Disco never really died, it just slipped into a dark corner where only dance producers could find its sequins and sparkles, and get it ready to push out onto the dance floor. And nobody knows how to gussy up some slippery disco and set it back under the spotlight quite like Daft Punk. On “Indo Silver Club”, they sample middle-tier disco star Karen Young’s “Hot Shot” and modernize it into an absolute banger. The track clearly sets a precedent for the likes of Jamie xx and Chromeo, where the mirrorball shines brightly but eccentric choices are rewarded. The 909 drum machine keeps things from drifting too far away from the house sound, drilling its kick into the back of the beat and never letting go.
Released as “The New Wave” in 1994, Daft Punk’s first single with Soma Recordings eventually evolved into penultimate Homework track, “Alive”. Legend has it that the duo handed a demo of the song to label cofounder Stuart Macmillan at a rave at EuroDisney. Considering the duo’s blend of European techno and American house, that exchange happening at Mickey Mouse’s French home seems particularly fitting. The Homework edit of the track cuts two minutes off the original seven-minute track, and yet feels as overarchingly cool and mystically deep. Artists like Avicii and Zedd have taken from this strain of Daft Punk’s DNA to varying degrees of success, turning the simple moments into grand statements. The gritty, incessant bounce builds and builds, only to fade out into the urban dusk.

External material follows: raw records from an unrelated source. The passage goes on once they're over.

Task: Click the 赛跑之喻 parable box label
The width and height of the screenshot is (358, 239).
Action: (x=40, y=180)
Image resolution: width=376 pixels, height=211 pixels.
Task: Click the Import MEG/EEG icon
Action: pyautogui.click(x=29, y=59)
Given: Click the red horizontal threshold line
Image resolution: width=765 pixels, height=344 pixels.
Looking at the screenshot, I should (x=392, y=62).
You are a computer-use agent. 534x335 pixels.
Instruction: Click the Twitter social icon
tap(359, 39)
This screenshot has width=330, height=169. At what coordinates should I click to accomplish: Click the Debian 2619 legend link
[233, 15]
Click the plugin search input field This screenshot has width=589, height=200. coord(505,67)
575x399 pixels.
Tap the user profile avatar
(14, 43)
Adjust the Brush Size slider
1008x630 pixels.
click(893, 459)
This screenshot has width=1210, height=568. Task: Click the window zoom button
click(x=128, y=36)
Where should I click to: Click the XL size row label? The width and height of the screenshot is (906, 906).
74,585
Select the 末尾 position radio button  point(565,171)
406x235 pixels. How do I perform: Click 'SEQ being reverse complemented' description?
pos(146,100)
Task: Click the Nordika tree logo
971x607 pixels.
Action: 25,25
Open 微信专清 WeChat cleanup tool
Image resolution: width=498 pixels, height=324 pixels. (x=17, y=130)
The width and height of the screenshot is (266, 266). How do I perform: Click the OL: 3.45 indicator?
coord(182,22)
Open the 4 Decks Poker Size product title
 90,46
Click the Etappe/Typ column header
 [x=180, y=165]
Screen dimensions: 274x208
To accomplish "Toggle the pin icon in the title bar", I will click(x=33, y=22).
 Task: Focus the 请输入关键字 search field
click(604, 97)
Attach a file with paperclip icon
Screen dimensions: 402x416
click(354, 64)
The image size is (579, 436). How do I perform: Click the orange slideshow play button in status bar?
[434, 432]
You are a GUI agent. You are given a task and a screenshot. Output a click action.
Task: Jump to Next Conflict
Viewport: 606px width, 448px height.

After the high drama of “Alive” — a track that would be a superb album closer — Daft Punk return to their sly playfulness with “Funk Ad”. The track is nothing more than a sub-minute snippet of “Da Funk” flipped in reverse. It shouldn’t work (the concept is so cheeky), but then somehow it just … does. The bones of “Da Funk” are just so strong that it can withstand getting pushed through a time-warping black hole and coming out the other end. It brings everything to a sweet fade, the album collapsing in on its own funk. That playful approach to dance music has spawned a thousand 808-toting jesters, though very few can pull off goofy and serious with powerful, intelligent depth behind both.